The camp had existed till the Soviet and Polish armies entered Łódź, that is, till 19 January 1945. It was not possible for the main repressors of the camp to escape – they were caught and arrested. Edward August and Sydom Bayer, responsible for torturing and death of children, were sentenced to death penalty and killed. However, a lot of German guards managed to escape. A few of them were used as collaborators of the Security Office. Among them – Eugenia Phol who, as a collaborator of the Security Office, and later the Security Service, was protected by the services. She changed her surname into Pol and worked in various plants in Łódź. She was also an activist in the Union of Fighters for Freedom and Democracy in Łódź, in which she was a cook for the children’s camp in Łódź helping children. However, in the 70s of the last century the security services took the ‘protective umbrella’ off her. Why? Because today it is not known. She was recognized as a cruel repressor. According to testimonies of lots of imprisoned children, she bullied them, whereas she caused death of 2 girls. During a court trial she did not deny that she had worked in the camp, but she claimed that she had mainly helped. In a report by Zbigniew Ostrowski on the radio, she insisted on being innocent and the fact that she had been made a scapegoat. She was sentenced to 25 years of imprisonment in 1975. She was acquitted at the beginning of the 90s.
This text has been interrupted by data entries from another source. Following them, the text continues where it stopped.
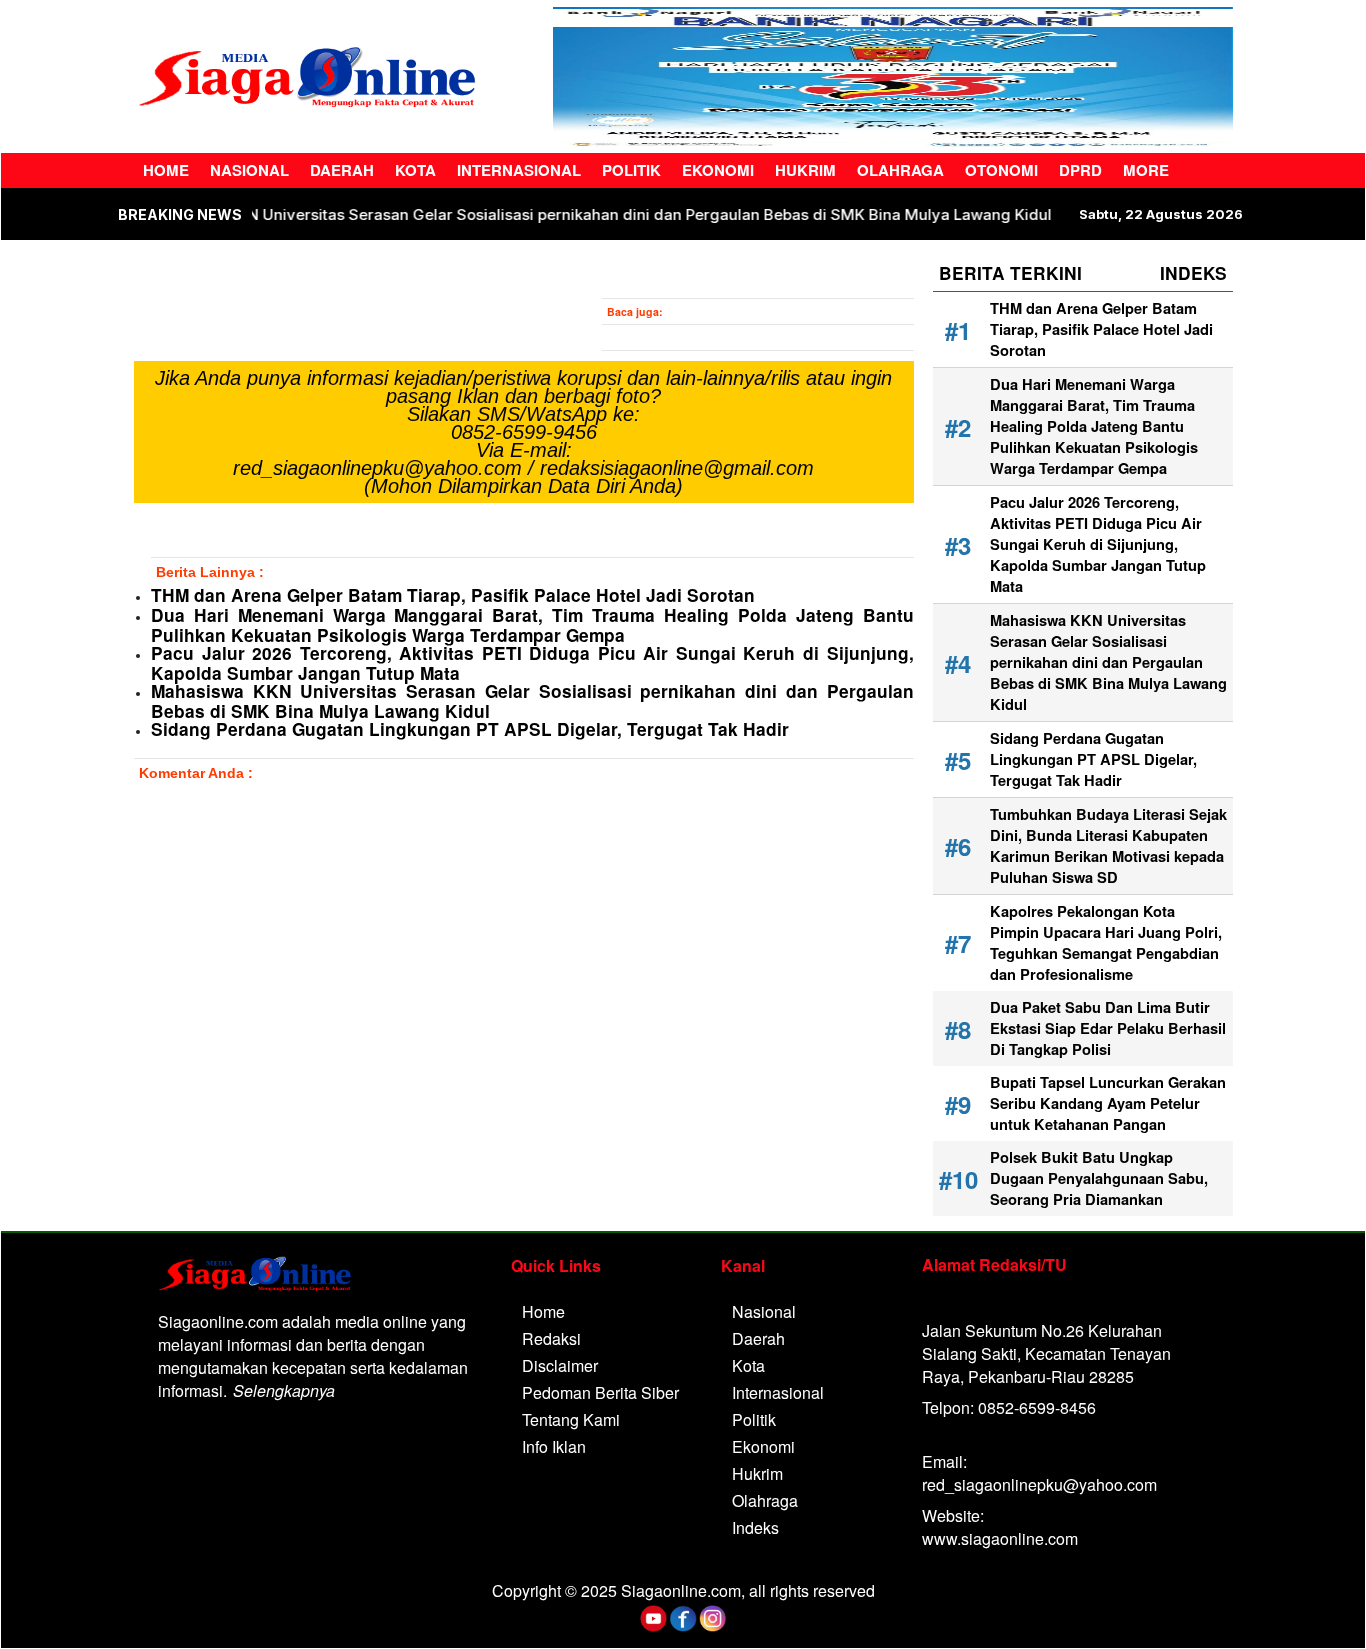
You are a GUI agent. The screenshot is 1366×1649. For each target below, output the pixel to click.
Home (166, 170)
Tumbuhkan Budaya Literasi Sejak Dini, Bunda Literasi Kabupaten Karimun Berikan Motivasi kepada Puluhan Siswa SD (1108, 846)
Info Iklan (554, 1446)
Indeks (755, 1527)
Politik (631, 170)
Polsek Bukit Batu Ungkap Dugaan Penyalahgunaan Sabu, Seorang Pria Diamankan (1099, 1178)
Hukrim (805, 170)
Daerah (342, 170)
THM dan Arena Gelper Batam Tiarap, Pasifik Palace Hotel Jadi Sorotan (453, 595)
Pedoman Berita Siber (600, 1392)
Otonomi (1001, 170)
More (1146, 170)
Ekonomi (718, 170)
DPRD (1080, 170)
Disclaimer (560, 1365)
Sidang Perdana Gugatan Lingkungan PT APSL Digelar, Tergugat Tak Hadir (470, 729)
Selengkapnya (284, 1390)
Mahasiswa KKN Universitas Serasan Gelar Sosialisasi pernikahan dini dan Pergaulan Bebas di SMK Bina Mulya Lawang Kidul (648, 214)
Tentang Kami (571, 1419)
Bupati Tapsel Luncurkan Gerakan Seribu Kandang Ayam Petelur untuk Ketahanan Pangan (1108, 1103)
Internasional (519, 170)
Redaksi (551, 1338)
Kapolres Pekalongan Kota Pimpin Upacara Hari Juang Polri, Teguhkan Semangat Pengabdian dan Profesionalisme (1106, 943)
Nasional (249, 170)
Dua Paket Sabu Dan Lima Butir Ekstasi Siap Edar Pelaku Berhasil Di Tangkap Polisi (1108, 1028)
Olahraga (900, 170)
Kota (415, 170)
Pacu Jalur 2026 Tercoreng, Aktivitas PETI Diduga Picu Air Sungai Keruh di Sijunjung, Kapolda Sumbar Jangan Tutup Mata (532, 663)
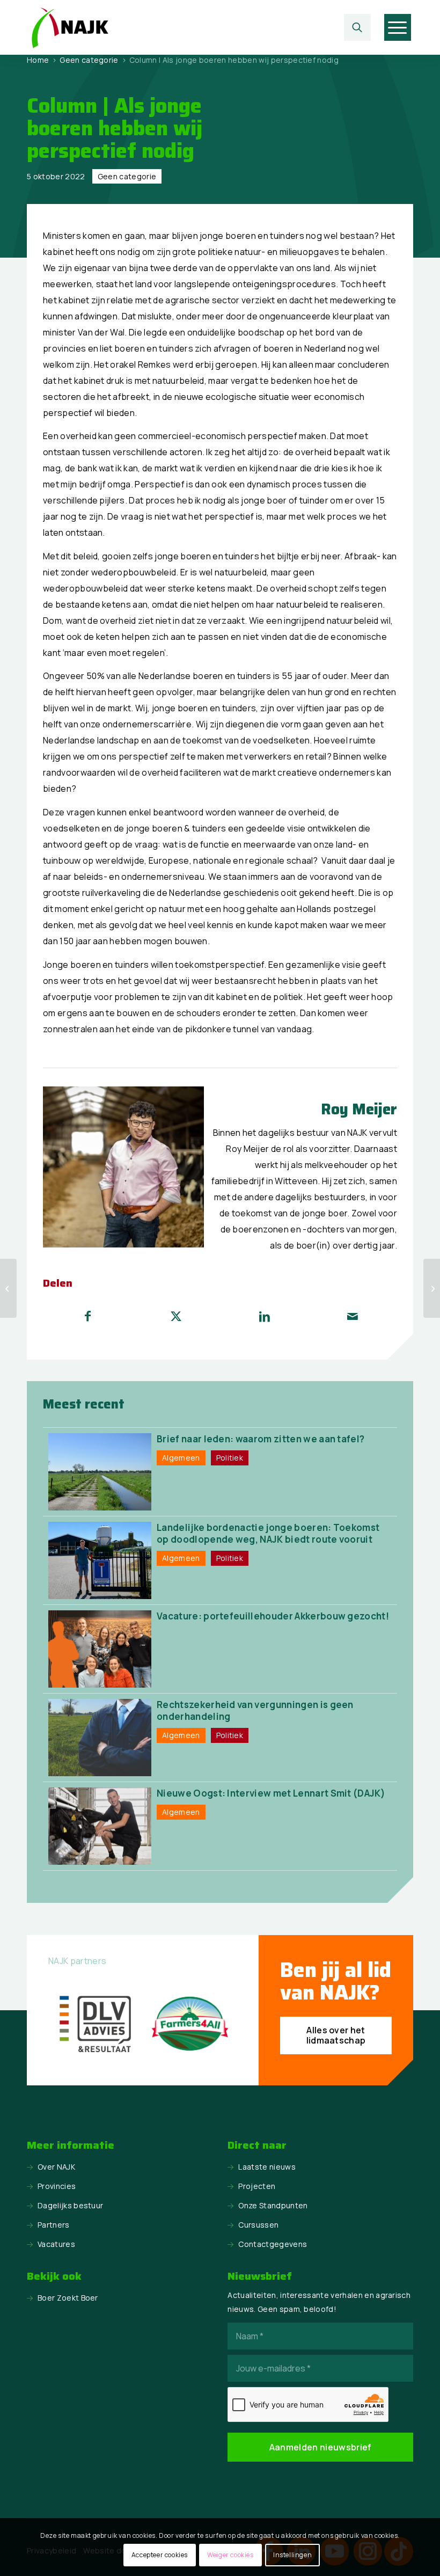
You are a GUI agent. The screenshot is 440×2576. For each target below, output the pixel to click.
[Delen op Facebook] (87, 1316)
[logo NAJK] (70, 27)
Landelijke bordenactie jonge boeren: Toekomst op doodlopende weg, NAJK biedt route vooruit (268, 1533)
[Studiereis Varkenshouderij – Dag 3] (431, 1288)
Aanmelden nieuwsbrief (320, 2447)
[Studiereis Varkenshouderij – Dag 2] (8, 1288)
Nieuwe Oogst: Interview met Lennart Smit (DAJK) (271, 1793)
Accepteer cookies (159, 2554)
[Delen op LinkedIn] (265, 1316)
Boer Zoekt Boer (68, 2298)
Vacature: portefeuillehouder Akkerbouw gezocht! (273, 1616)
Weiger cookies (230, 2554)
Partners (54, 2225)
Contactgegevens (272, 2244)
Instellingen (292, 2554)
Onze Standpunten (272, 2205)
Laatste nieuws (266, 2167)
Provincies (57, 2186)
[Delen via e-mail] (353, 1316)
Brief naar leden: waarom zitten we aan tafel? (260, 1439)
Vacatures (56, 2244)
In the 50s and later on the area of the camp, an estate housing was built. Barracks where children were imprisoned, were pulled down. Only a few buildings remained – including the workplace of the commander of the camp – which are a private property today. In 1971 a monument of Children’s Martyrdom was created, commonly called a monument of a Broken Heart. Also a fence from concrete was put up which symbolizes the fence of the camp, although it is, similarly as the monument, out of its area. It is 6 years since the archdiocese Łódź has been organizing prayers in the intention of murdered children. There is also a remembrance march to the camp which begins in various churches every year. It is attended by those who survived the camp as children and inhabitants of Łódź: children and youth as well as adults. In a nearby primary school, situated on the area of the former camp, there is a remembrance chamber devoted to the camp children.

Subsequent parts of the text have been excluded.